#### Extracted information
--*--
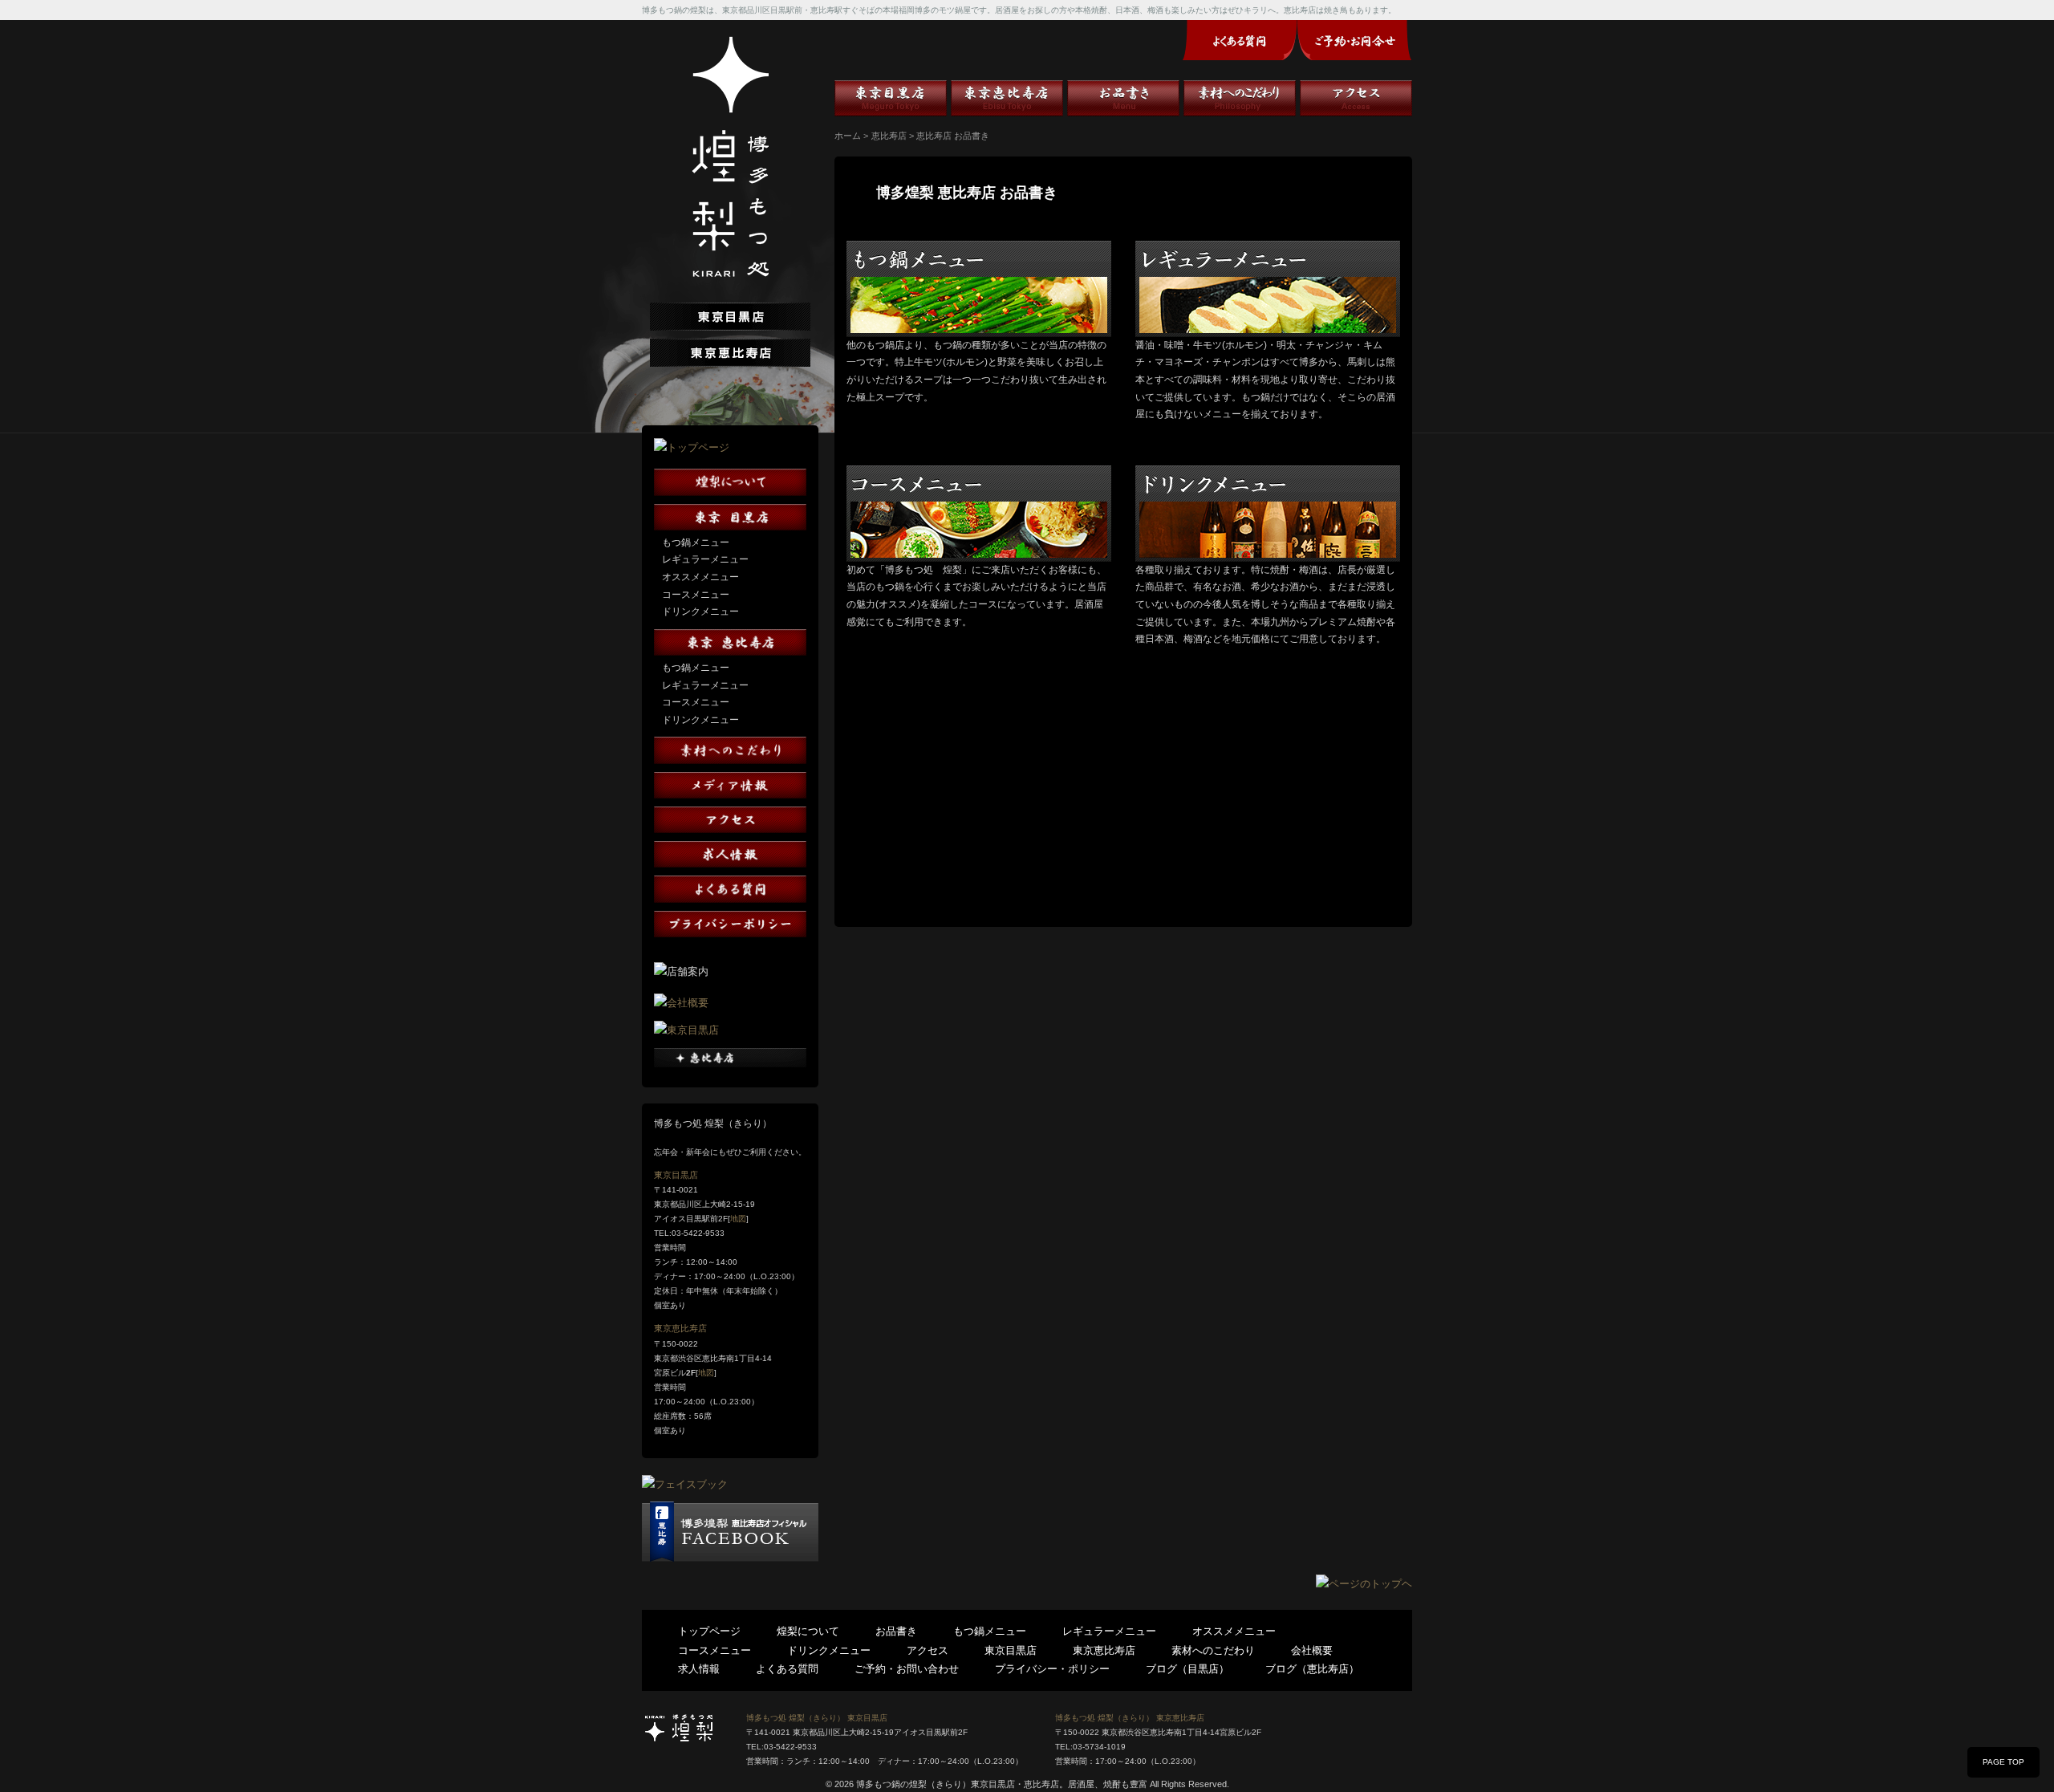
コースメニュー (695, 594)
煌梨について (808, 1631)
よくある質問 (787, 1669)
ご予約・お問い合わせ (906, 1669)
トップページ (709, 1631)
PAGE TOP (2003, 1761)
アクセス (1356, 98)
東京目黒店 (676, 1175)
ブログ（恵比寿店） (1312, 1669)
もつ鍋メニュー (695, 542)
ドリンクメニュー (700, 611)
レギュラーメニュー (705, 559)
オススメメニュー (700, 577)
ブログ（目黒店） (1187, 1669)
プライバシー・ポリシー (1052, 1669)
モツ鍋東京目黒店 (890, 98)
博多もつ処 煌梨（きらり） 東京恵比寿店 (1129, 1717)
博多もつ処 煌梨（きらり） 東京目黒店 (816, 1717)
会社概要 (1312, 1650)
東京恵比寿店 (680, 1328)
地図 (738, 1218)
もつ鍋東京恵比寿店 (1007, 98)
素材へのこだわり (1239, 98)
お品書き (1123, 98)
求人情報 (699, 1669)
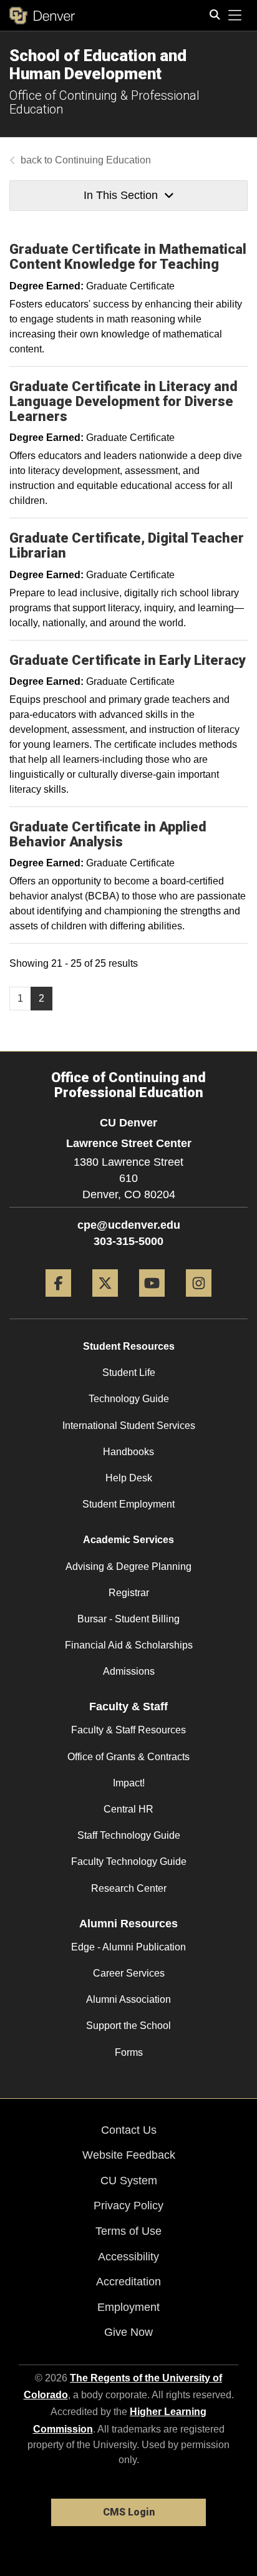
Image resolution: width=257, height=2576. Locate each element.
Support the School (128, 2025)
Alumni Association (128, 1999)
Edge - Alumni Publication (128, 1947)
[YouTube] (152, 1301)
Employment (128, 2307)
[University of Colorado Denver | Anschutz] (42, 15)
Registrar (129, 1592)
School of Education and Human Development (98, 64)
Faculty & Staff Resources (128, 1730)
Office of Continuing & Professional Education (104, 102)
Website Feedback (128, 2155)
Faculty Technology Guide (129, 1861)
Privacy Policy (128, 2205)
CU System (128, 2180)
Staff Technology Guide (128, 1835)
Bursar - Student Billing (128, 1619)
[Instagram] (199, 1301)
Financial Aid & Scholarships (129, 1645)
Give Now (128, 2332)
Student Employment (128, 1504)
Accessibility (128, 2256)
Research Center (129, 1888)
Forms (129, 2052)
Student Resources (129, 1346)
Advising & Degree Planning (128, 1566)
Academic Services (128, 1539)
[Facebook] (58, 1301)
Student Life (128, 1372)
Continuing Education (103, 160)
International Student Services (128, 1425)
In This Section (121, 195)
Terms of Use (128, 2231)
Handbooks (128, 1451)
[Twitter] (105, 1301)
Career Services (129, 1973)
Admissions (129, 1671)
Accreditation (128, 2281)
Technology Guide (129, 1398)
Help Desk (128, 1478)
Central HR (128, 1809)
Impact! (129, 1783)
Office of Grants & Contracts (128, 1756)
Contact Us (129, 2130)
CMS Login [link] (129, 2512)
--*--
#### Task statement
From the entries above, copy every line containing the word "Staff".

#### Your response
Faculty & Staff Resources (128, 1730)
Staff Technology Guide (128, 1835)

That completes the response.